To the Editor,
In previous issues of the journal, we have just read with great interest the article by Dindaş et al1 entitled “Angiotensin receptor-neprilysin inhibition by sacubitril/valsartan attenuates doxorubicin-induced cardiotoxicity in a pretreatment mice model by interfering with oxidative stress, inflammation, and Caspase 3 apoptotic pathway” published in Anatol J Cardiol 2021; 25: 821-8.1
The study included a doxorubicin-induced cardiomyopathy model, and the authors demonstrated that Sacubitril/Valsartan (SAC/VAL) combination therapy can be protective against doxorubicin (Dox) induced cardiomyopathy via its antiarrhythmic, anti-inflammatory, antioxidant, and antiapoptotic effects. However, we have major concerns regarding the methodology and results of the study.
First, it can be seen areas of irregularity, proteinaceous material accumulation, and hyperemia between the muscle fibers in the Dox treated group’s histologic specimens. It was observed that degenerative changes decreased and streaking in cardiomyocytes was normal in the Sac/Val+ Dox group. These changes are very demonstrative but there are no quantitative data.
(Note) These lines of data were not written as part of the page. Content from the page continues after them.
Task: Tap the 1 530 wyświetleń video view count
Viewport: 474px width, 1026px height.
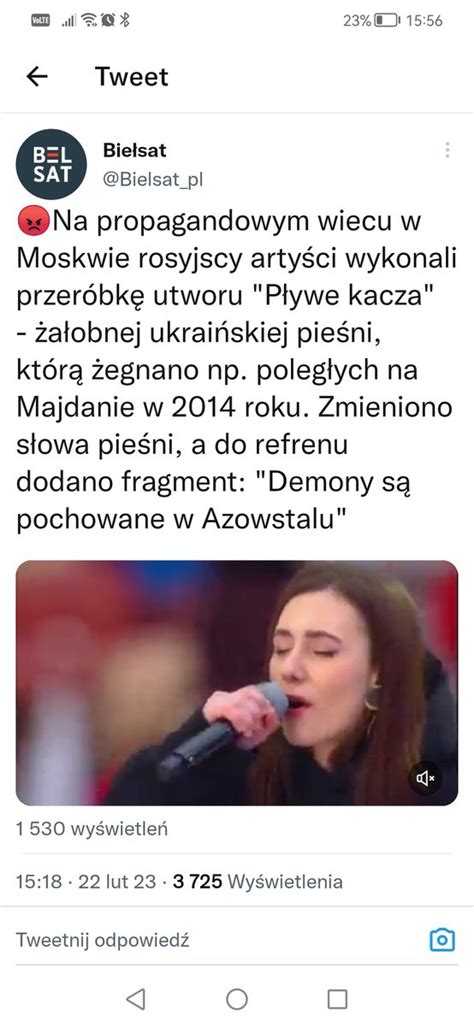Action: coord(92,829)
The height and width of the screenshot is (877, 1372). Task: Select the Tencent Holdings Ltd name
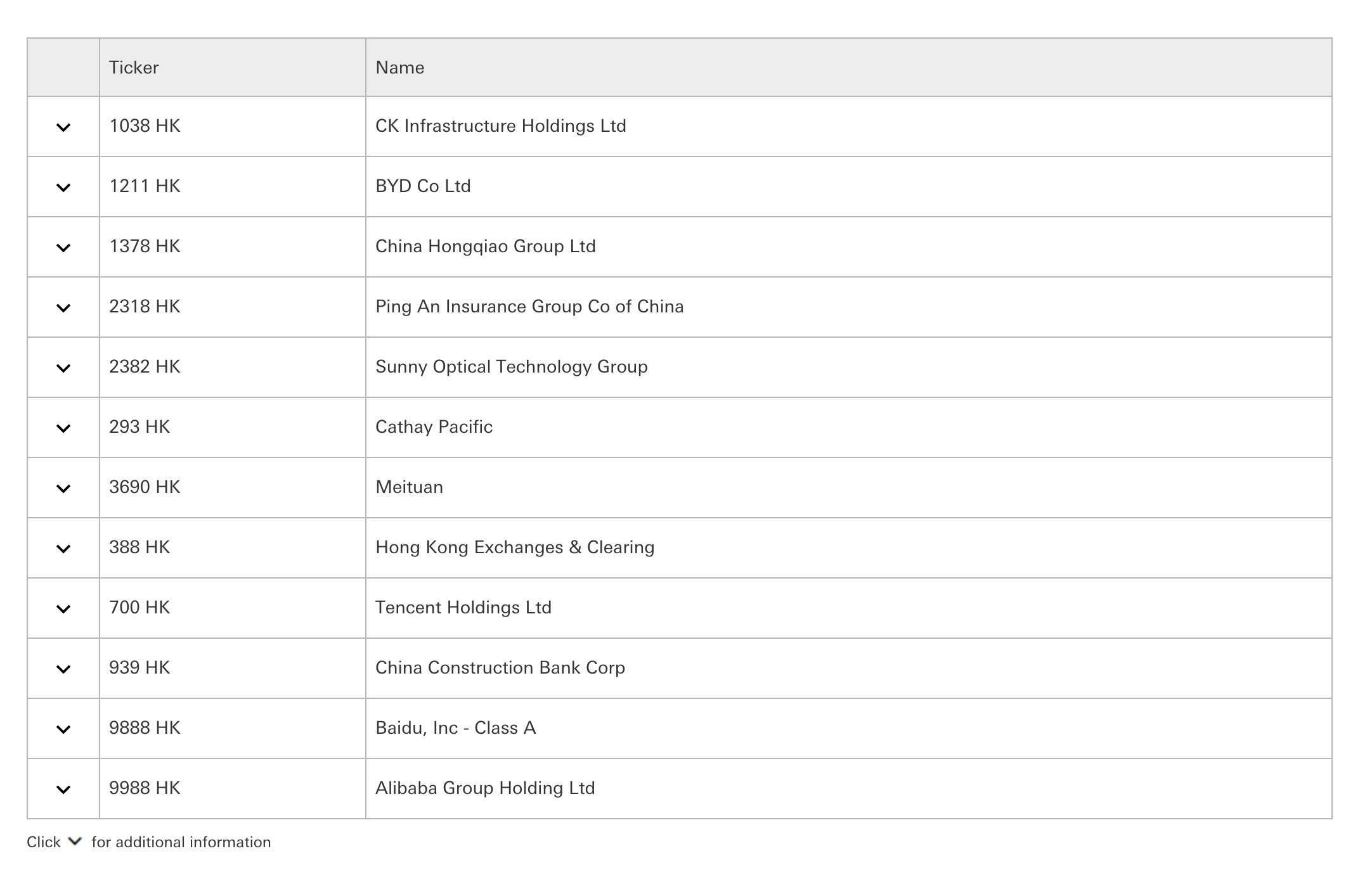pos(463,608)
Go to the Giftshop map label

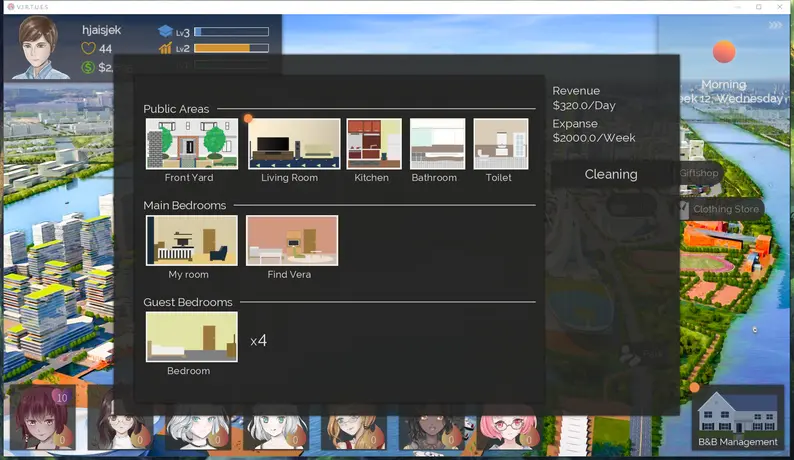699,173
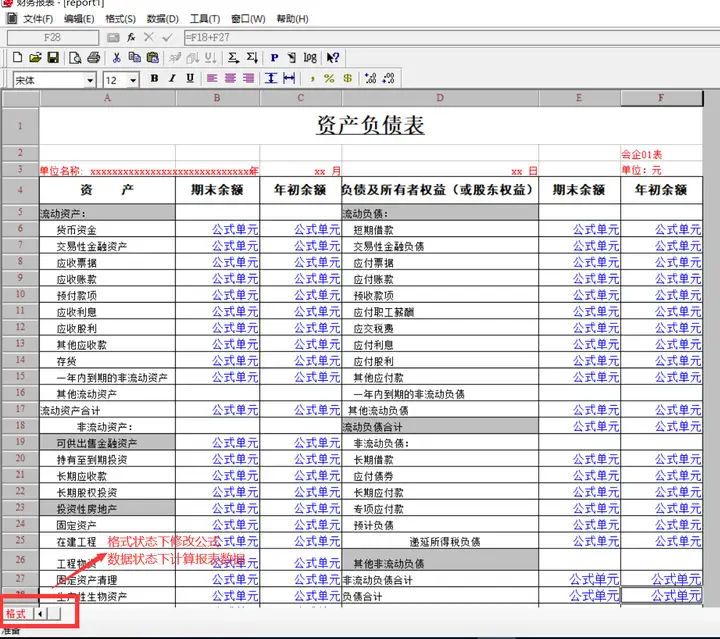Open print preview from the toolbar
Image resolution: width=720 pixels, height=639 pixels.
click(x=75, y=57)
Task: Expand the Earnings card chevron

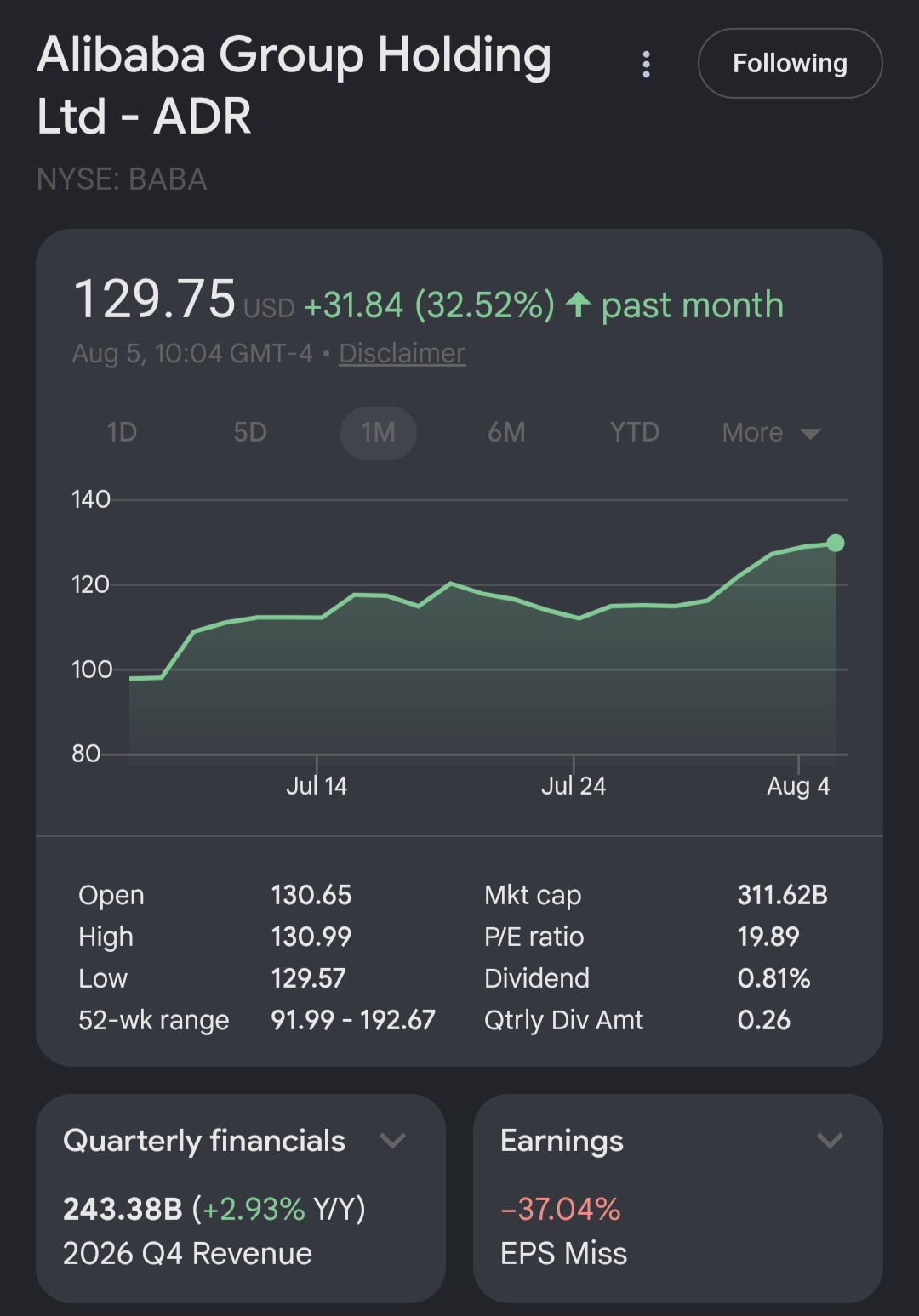Action: [830, 1141]
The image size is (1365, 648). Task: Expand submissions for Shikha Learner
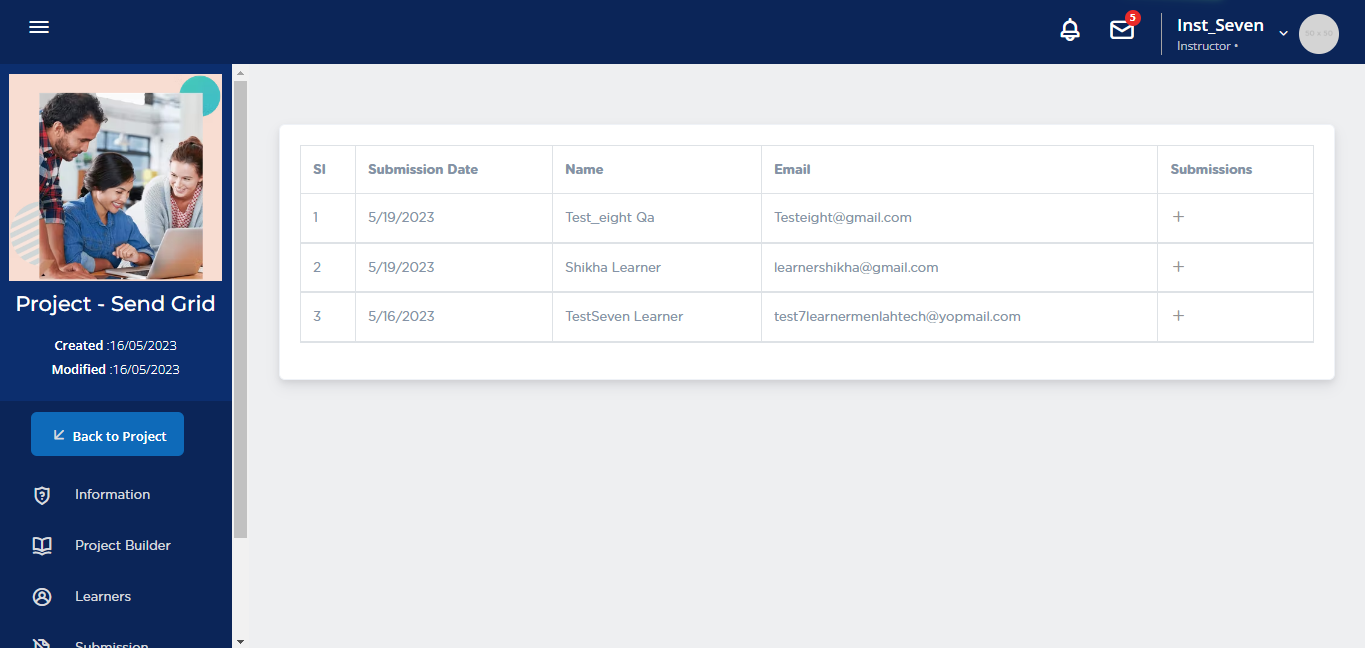(1178, 267)
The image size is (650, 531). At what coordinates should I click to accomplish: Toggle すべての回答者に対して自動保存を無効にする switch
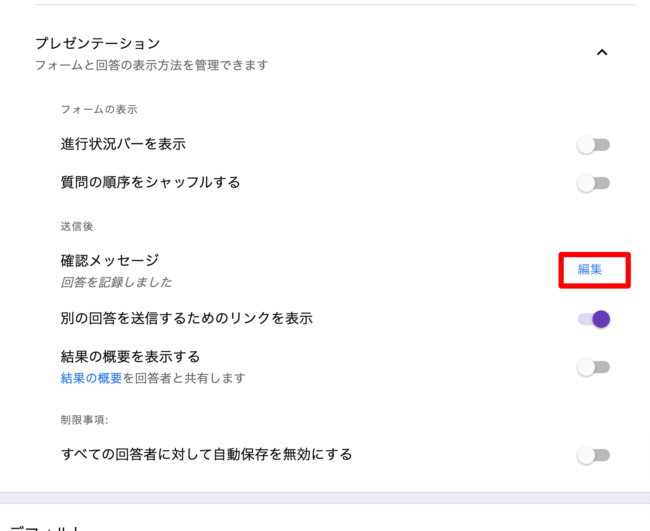[x=594, y=455]
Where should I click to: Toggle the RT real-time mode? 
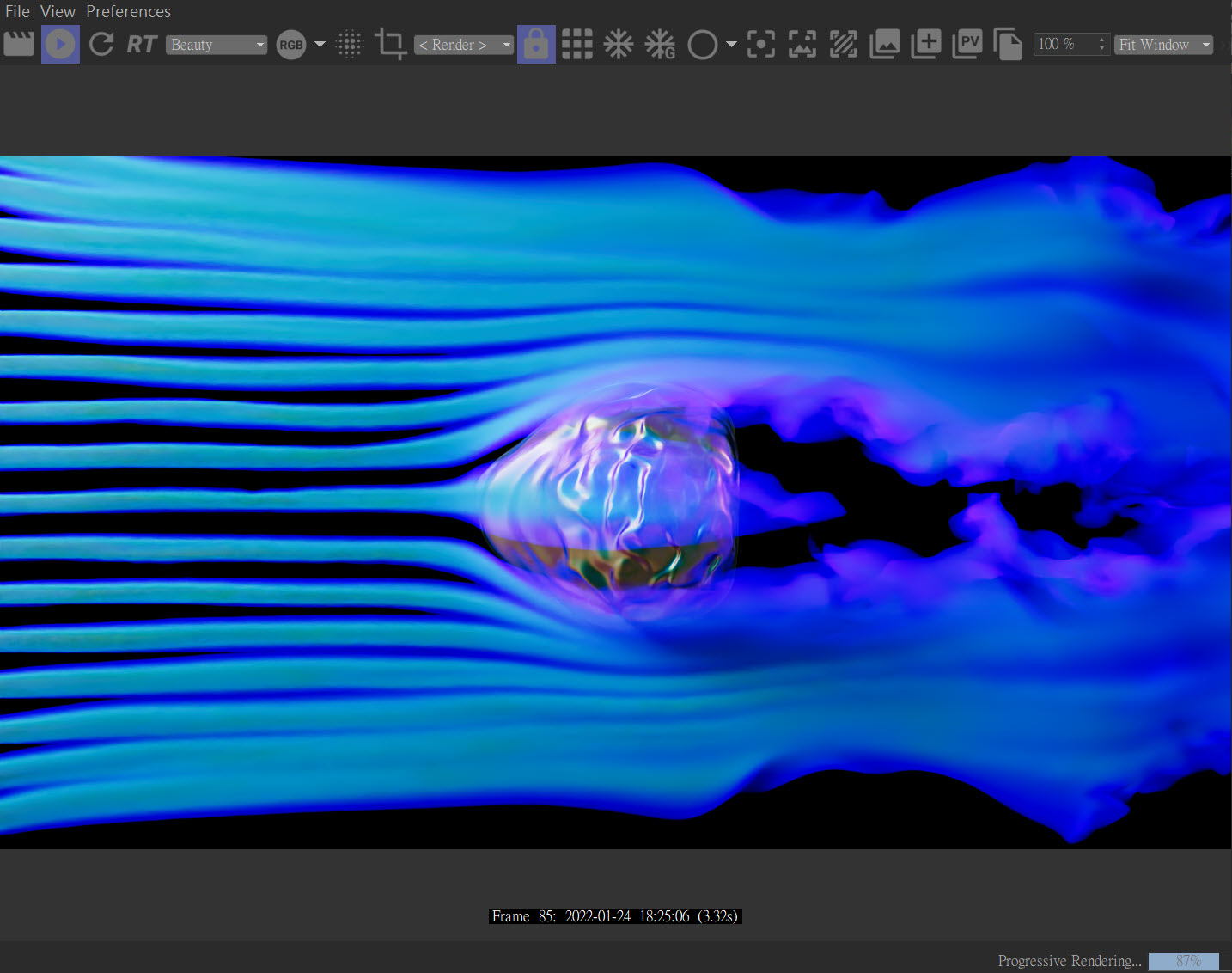point(142,44)
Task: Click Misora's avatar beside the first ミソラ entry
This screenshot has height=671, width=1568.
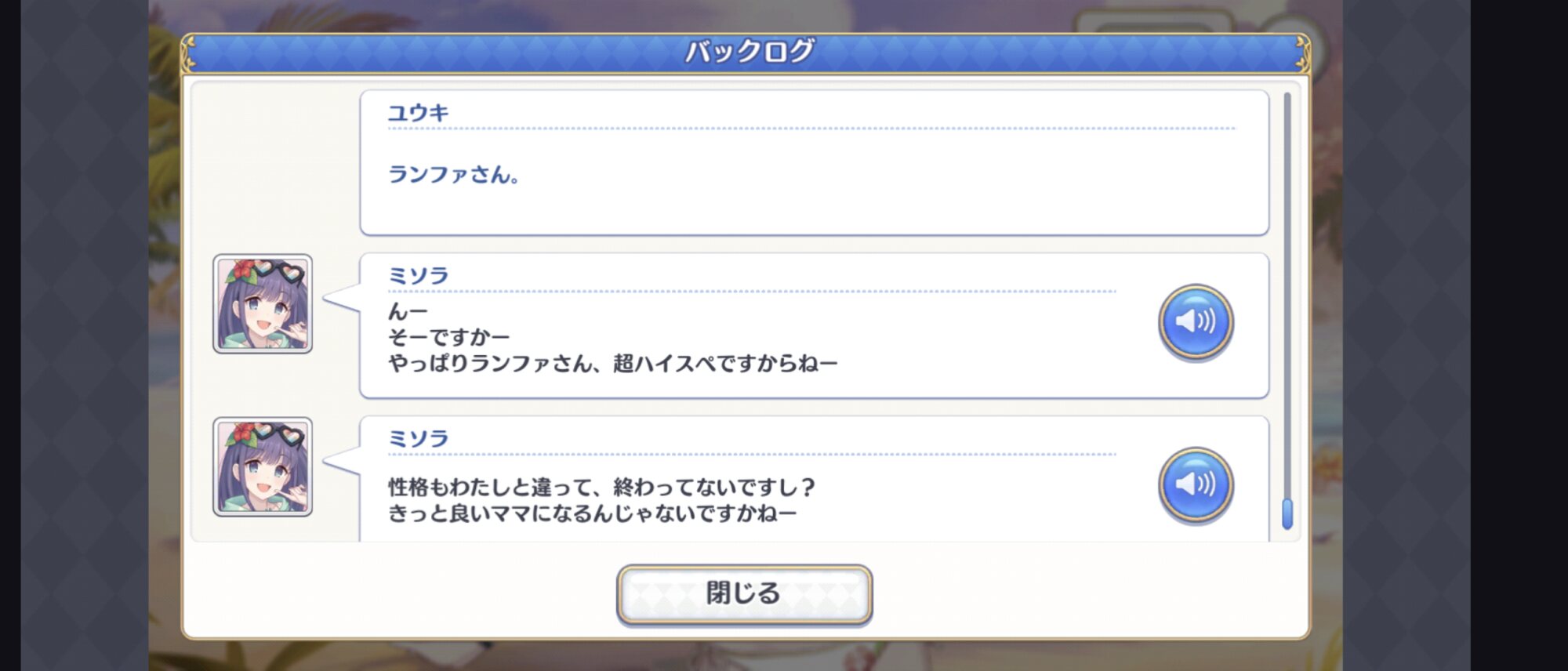Action: click(x=263, y=304)
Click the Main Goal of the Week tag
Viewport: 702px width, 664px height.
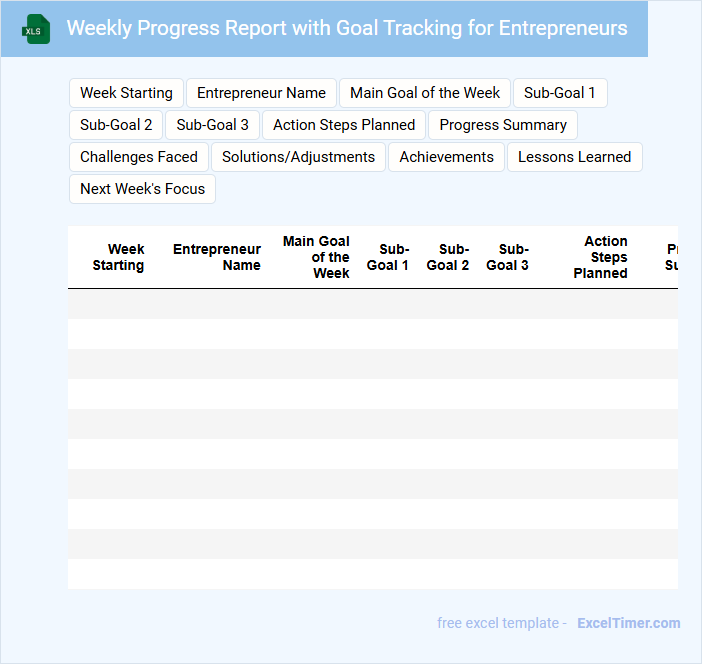pyautogui.click(x=425, y=93)
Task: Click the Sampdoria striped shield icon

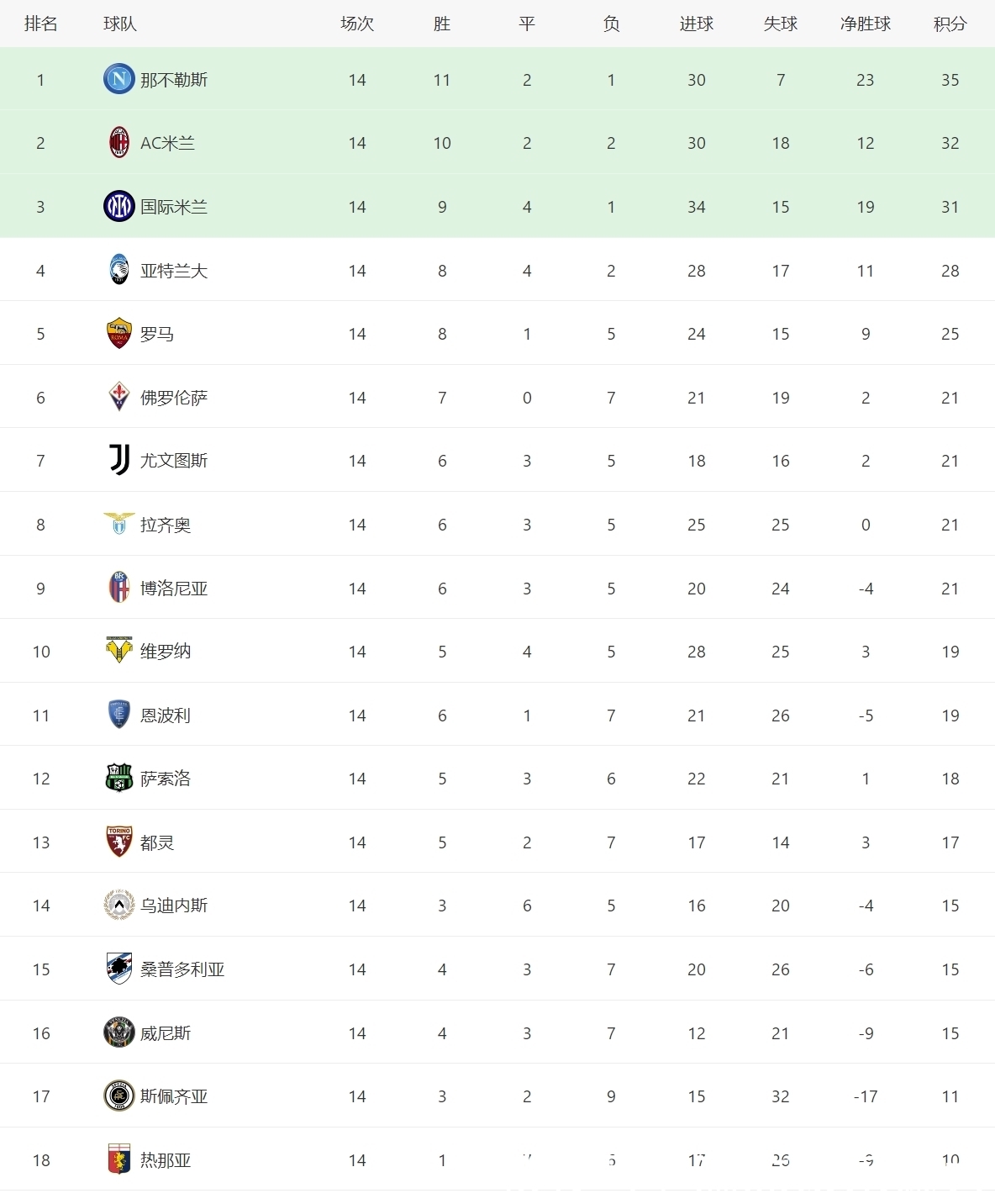Action: (119, 969)
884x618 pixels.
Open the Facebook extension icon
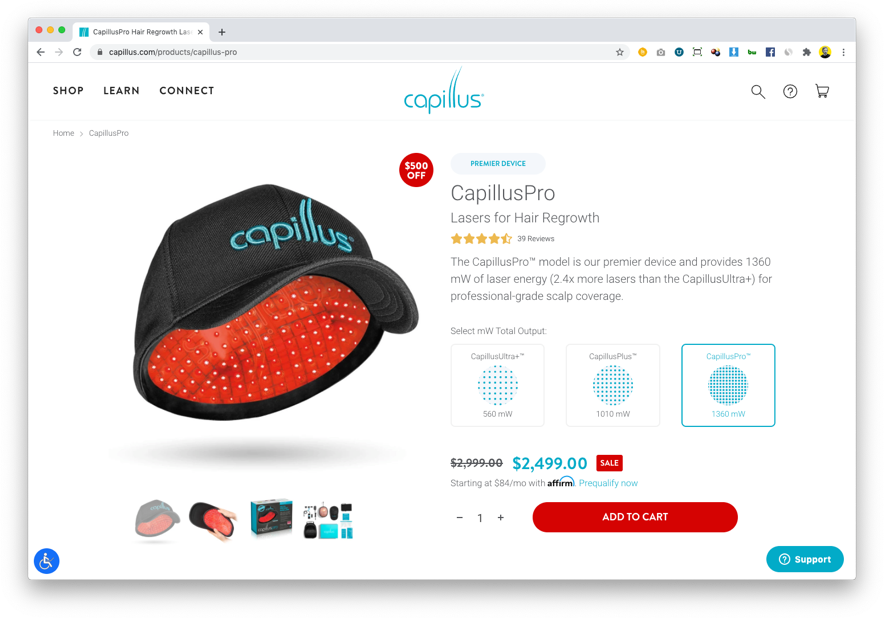pos(770,52)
We think it should have included quantitative measurements and comparisons just like infiltrative cell accumulation or necrosis markers.2 Moreover; It should not be forgotten that histological examinations can differ according to the sites taken and the subjects. Therefore, a quantitative analysis should have been made to detect histological effects.
Secondly, imaging tools were not used in this study. It’s a big deficit to detect Sac/Val’s effects on left ventricular functions. Therefore, although it’s claimed that this study showed a protective/preventive effect of Sac/Val in the Dox-induced cardiomyopathy pretreatment mice model, we don’t think that this inference will be correct with the available data.
Finally, in the discussion section, it has been proposed that the protective effects of the SAC/VAL combination in mice hearts originate its antioxidant effects against reactive oxygen species (ROS). However, the damage of ROS is no longer a cause but a consequence of DOX cardiotoxicity. Although previous studies highlight oxidant factors in DOX cardiotoxicity,3 recent strong evidence suggests that topoisomerase 2 β (TOPO2β) inhibition, peroxisome proliferator-activated receptor-gamma coactivator1-alpha (PGCF-1α) downregulation, and sarcoplasmic reticulum damage are the main reasons for DOX cardiotoxicity.4 Although the increase in ROS amounts is not the main cause of toxicity, it is attributed to the degeneration resulting from the inhibition of TOPO2β and downregulation of PGC-1α.5 Thus, we wonder whether SAC/VAL has any effects on TOPO2β inhibition and the authors should explain their results taking this into account.